Mothers’ Emotional Expression and Discipline and Preschoolers’ Emotional Regulation Strategies: Gender Differences
2018
The early development of children’s emotional regulation benefits children with regard to their interpersonal relationships, academics, and mental health. Individual children may use different strategies to regulate their emotions. Because mothers are often children’s main caretakers, maternal emotional expression and discipline may be related to their children’s emotional regulation strategies (ERSs) and may reveal gender differences. Hence, we used questionnaires to survey 498 mothers of 3–5-year-old children in China to examine gender differences in the relationship between maternal emotional expression and discipline and boys’ and girls’ ERSs.

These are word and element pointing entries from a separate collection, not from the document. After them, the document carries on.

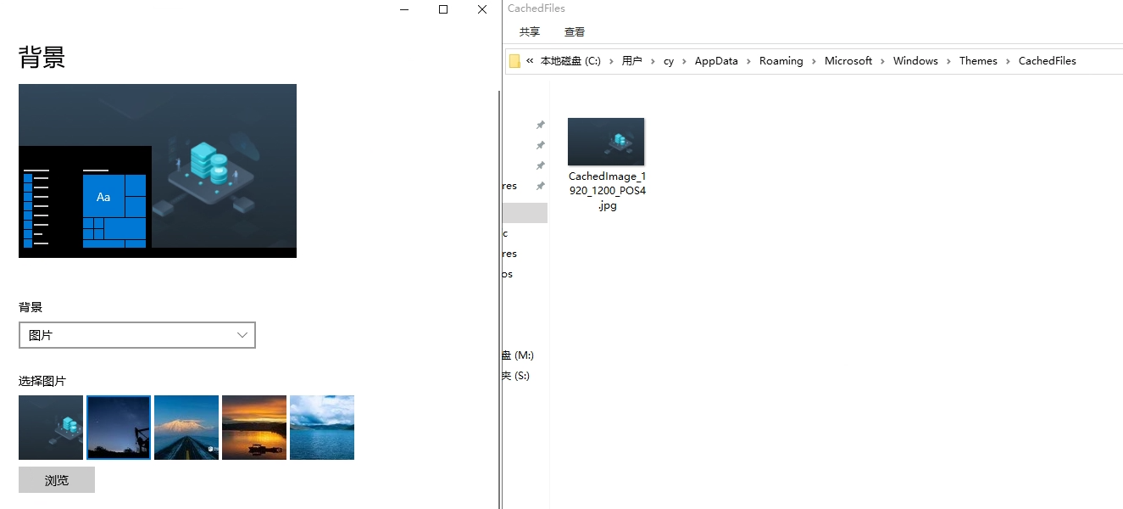Open the CachedImage_1920_1200_POS4.jpg file thumbnail
This screenshot has height=509, width=1123.
[x=606, y=142]
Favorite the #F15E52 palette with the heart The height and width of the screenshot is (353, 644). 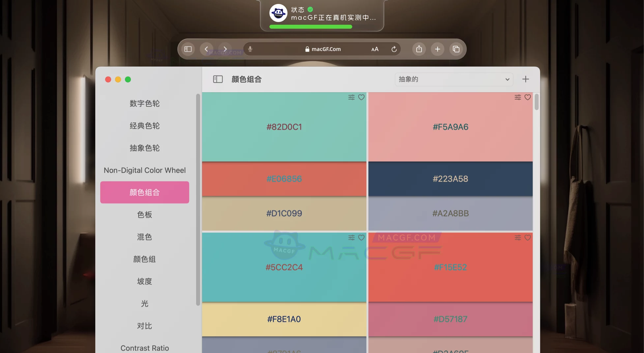(x=528, y=237)
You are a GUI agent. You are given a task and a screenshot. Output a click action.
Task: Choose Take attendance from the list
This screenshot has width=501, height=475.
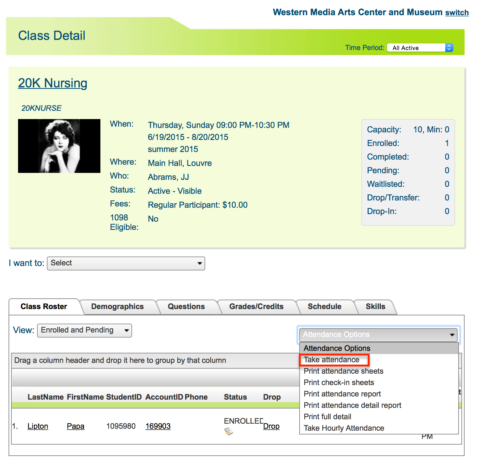(332, 360)
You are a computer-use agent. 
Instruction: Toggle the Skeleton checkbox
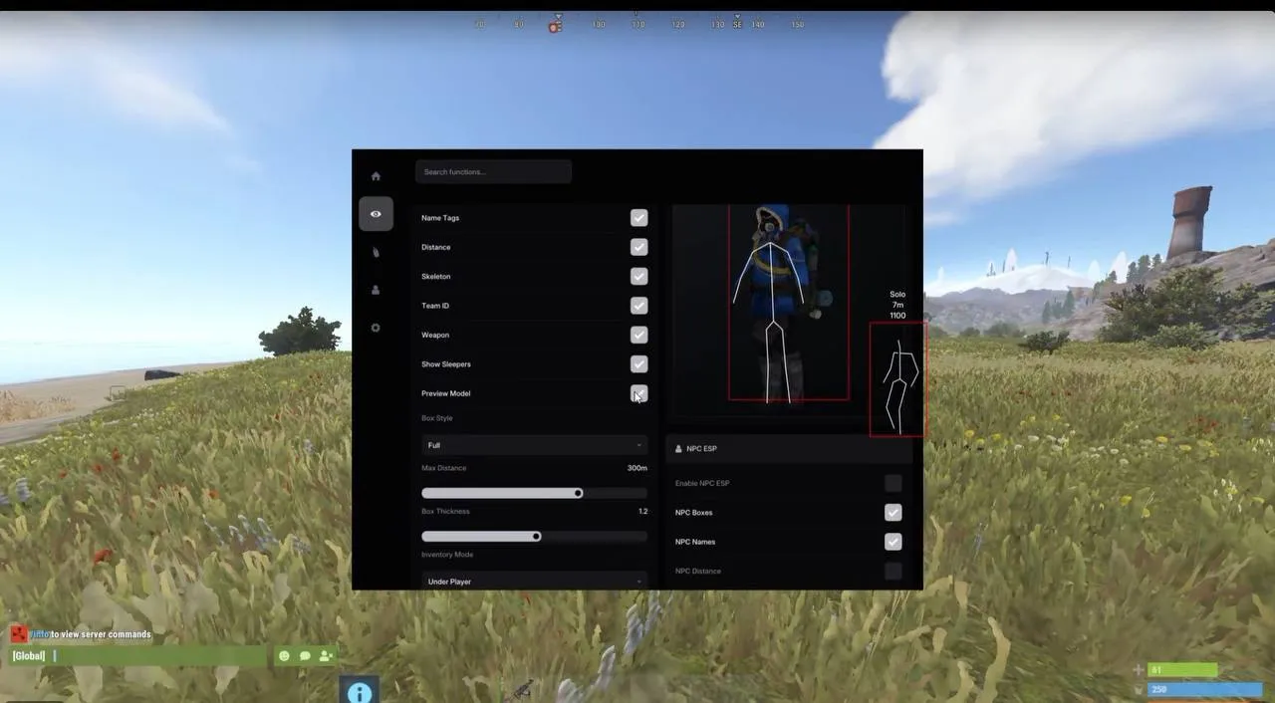point(638,276)
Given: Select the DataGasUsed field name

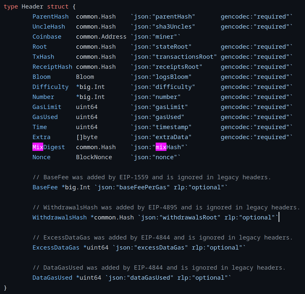Looking at the screenshot, I should click(52, 277).
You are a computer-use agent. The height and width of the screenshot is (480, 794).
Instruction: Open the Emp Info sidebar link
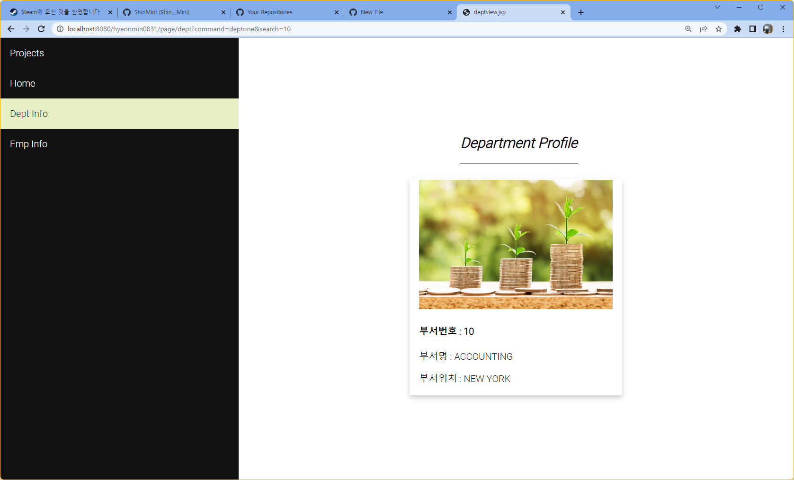click(x=28, y=144)
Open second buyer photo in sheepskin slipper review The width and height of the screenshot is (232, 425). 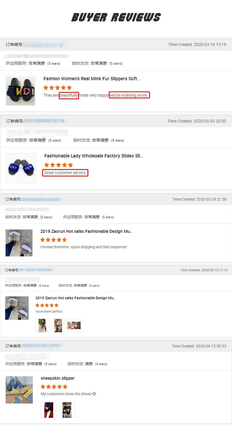coord(67,410)
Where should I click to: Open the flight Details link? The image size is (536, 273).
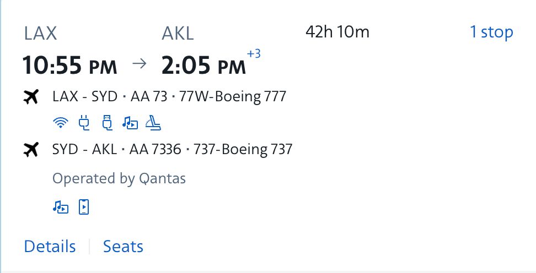(50, 247)
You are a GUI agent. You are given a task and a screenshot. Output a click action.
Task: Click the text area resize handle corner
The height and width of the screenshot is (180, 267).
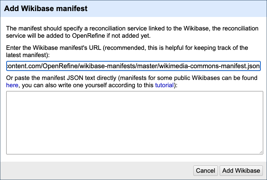pyautogui.click(x=261, y=152)
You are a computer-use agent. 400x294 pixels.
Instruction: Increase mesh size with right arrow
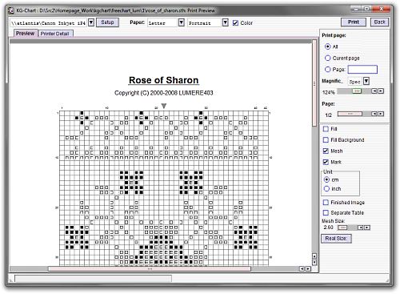[x=367, y=228]
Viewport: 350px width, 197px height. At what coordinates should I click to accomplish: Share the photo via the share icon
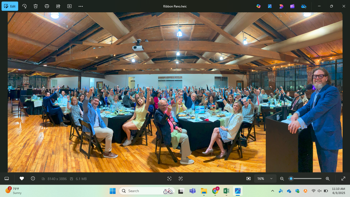pos(58,6)
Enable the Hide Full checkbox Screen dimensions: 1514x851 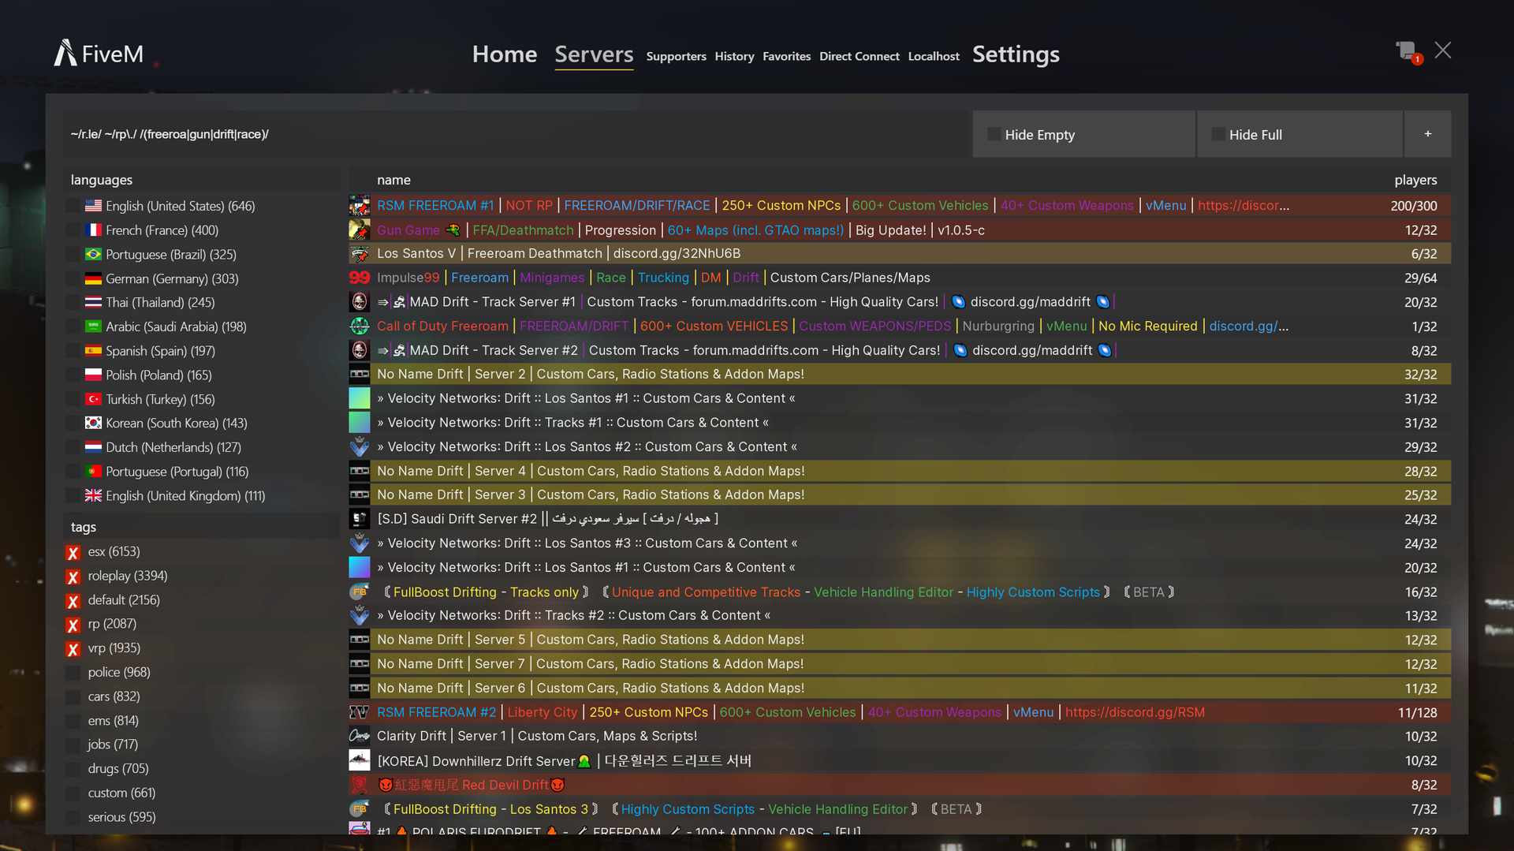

The study results are as follows: (1) Maternal negative emotions were correlated with girls’ use of passive behaviors and venting, and maternal positive emotions were related to both girls’ and boys’ use of cognitive reconstruction and problem solving and to girls’ use of alternative activity. (2) The relationships between maternal nonviolent discipline and children’s use of problem solving and between maternal physical assault and children’s use of problem solving, self-consolation and venting existed only for girls. Additionally, maternal psychological aggression was correlated with both girls’ and boys’ use of venting. These findings suggest that the intervention for and prevention of children’s ERSs may be somewhat different for boys and girls in China.